In-situ sampling was performed in the Andra Meuse/Haute Marne (France) Underground Research Laboratory (URL) allowing the study of two cement based materials/claystone interfaces that have undergone 4 to 5 years of interaction. The first interface concerned a shotcrete that was sprayed on the wall of an access drift at the laboratory level and the second one, a class G cement paste that was injected in a borehole filled from the surface and was intercepted during the excavation of a new gallery. In the first case, the hydrodynamic conditions were controlled by the ventilation of the drift; while in the second, the cement paste and claystone materials were considered saturated and far from any mechanical perturbation.

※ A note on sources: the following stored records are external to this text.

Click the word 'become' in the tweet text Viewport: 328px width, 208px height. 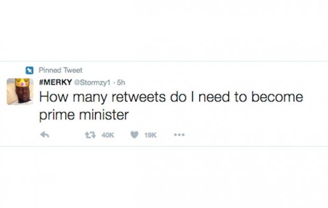click(x=277, y=97)
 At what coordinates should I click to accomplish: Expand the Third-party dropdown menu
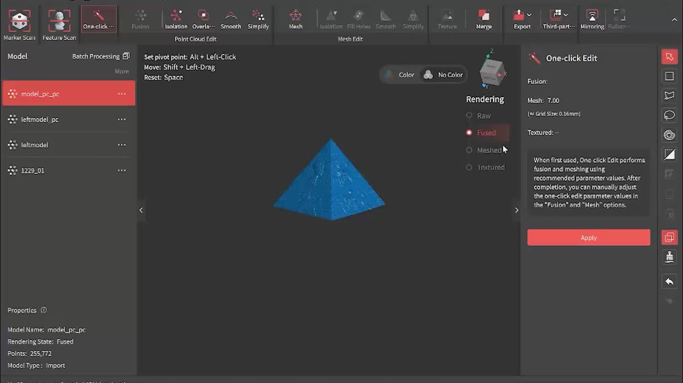coord(566,15)
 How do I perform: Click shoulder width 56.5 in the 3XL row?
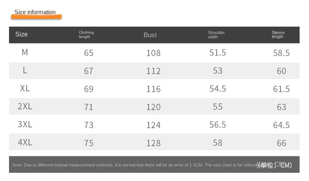pyautogui.click(x=217, y=125)
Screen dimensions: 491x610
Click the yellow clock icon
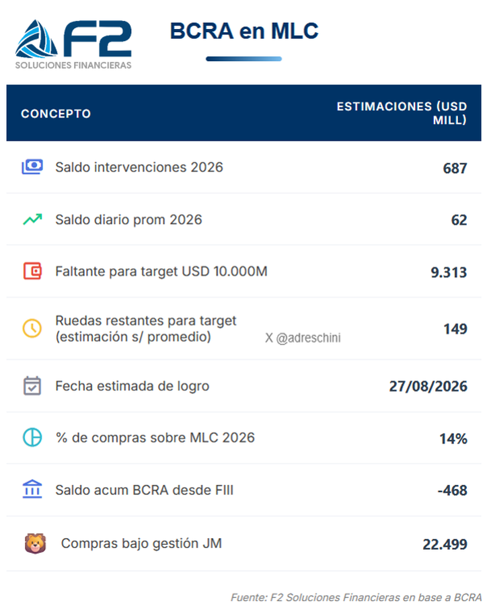[x=32, y=328]
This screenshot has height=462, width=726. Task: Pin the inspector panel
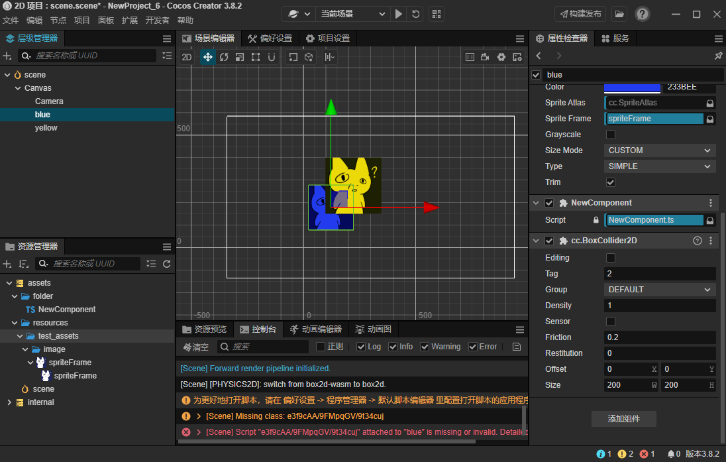(718, 56)
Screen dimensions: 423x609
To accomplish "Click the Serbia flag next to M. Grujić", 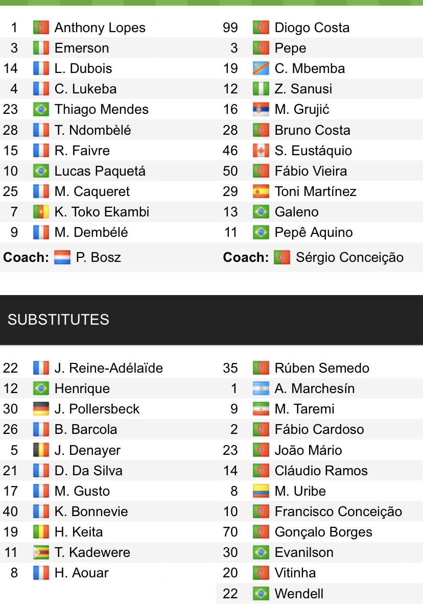I will (261, 109).
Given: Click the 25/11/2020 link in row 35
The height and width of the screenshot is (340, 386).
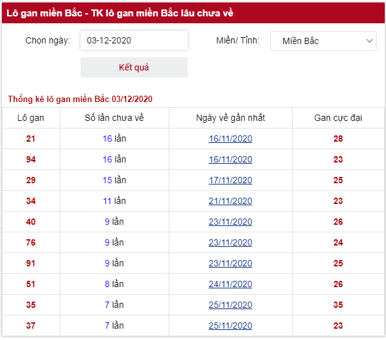Looking at the screenshot, I should 230,305.
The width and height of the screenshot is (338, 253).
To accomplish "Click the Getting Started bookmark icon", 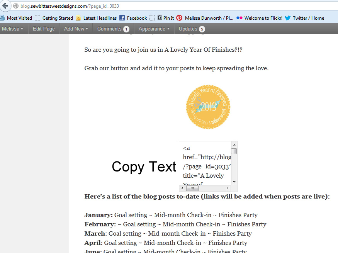I will click(x=37, y=17).
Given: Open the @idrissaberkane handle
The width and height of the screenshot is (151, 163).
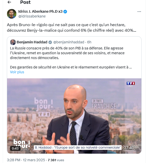Looking at the screenshot, I should point(32,16).
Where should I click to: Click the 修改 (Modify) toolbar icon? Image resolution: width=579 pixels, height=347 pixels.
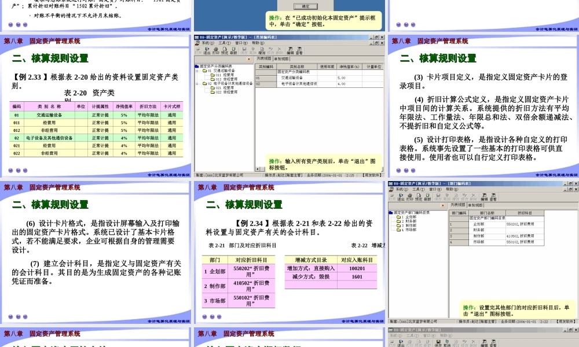click(x=270, y=51)
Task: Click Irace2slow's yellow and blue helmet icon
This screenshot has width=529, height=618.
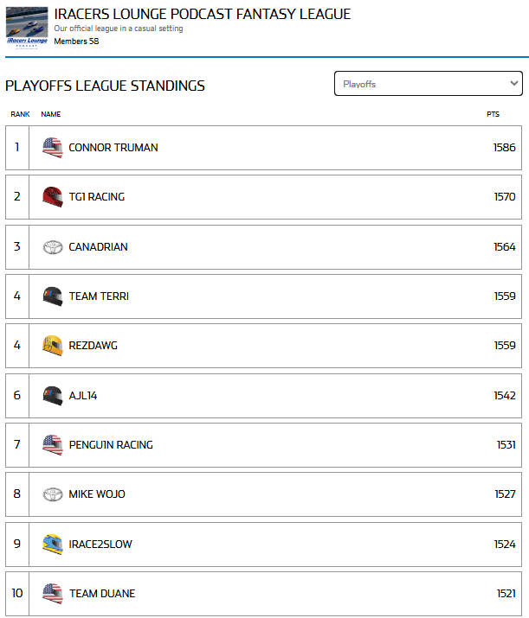Action: (53, 545)
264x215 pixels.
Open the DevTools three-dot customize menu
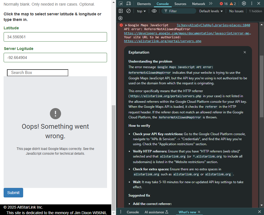252,4
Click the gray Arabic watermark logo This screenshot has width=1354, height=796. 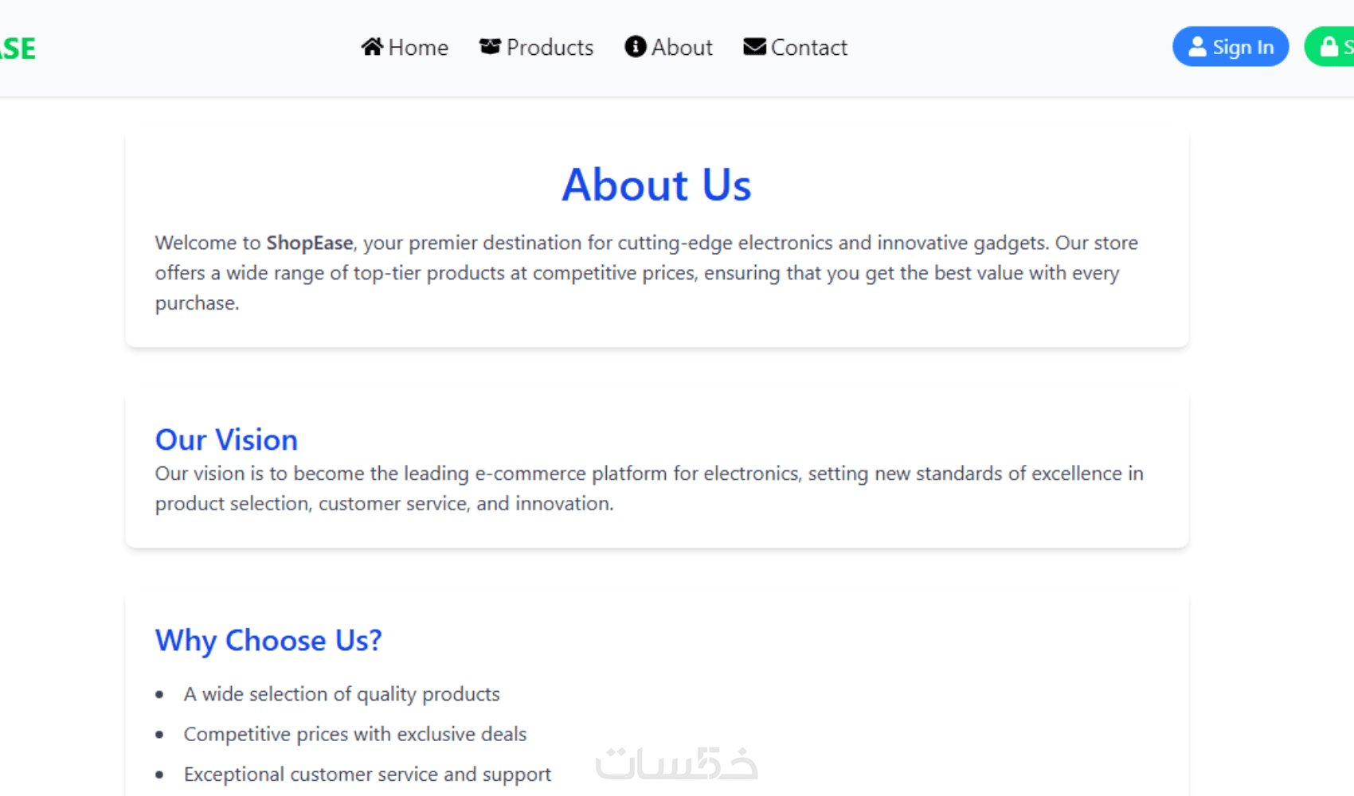[676, 763]
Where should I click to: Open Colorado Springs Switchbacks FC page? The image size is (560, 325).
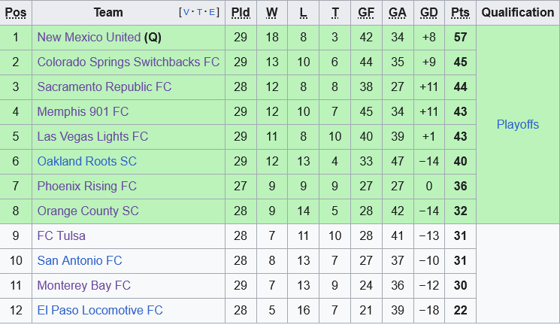click(x=128, y=62)
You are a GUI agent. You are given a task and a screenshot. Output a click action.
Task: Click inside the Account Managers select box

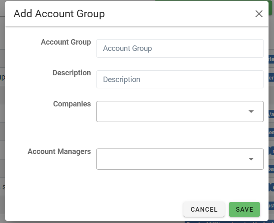tap(169, 159)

A multi scale investigation was carried out to identify any evidence of alkaline perturbation in the cement based materials and the claystone. Chemical, mineralogical, and textural measurements were thus performed on the different materials in contact at the nanometer to a centimeter scale. Results showed that all the perturbations resulting from the geochemical contrast between the cement materials and the claystone were limited to a μm scale on each side of the interfaces. Carbonation was observed in the cement materials leading to an opening or a clogging of the porosity according to the hydrodynamic conditions and the formulation of the cement material. The distribution of the cation exchange population was also modified in the claystone in contact with the cement paste where a potassium saturation of the exchangeable fraction was identified. The originality of the present work is that realistic field controlled samples from the Andra URL were studied, hereby allowing the evaluation of the impact of natural heterogeneities of the in-situ experimental conditions (that is, hydrodynamic conditions, engineered damage zone, mineralogical variations) on the perturbations at the cement paste/claystone interfaces. An important result is that the clogging of porosity was not homogenous along the interfaces.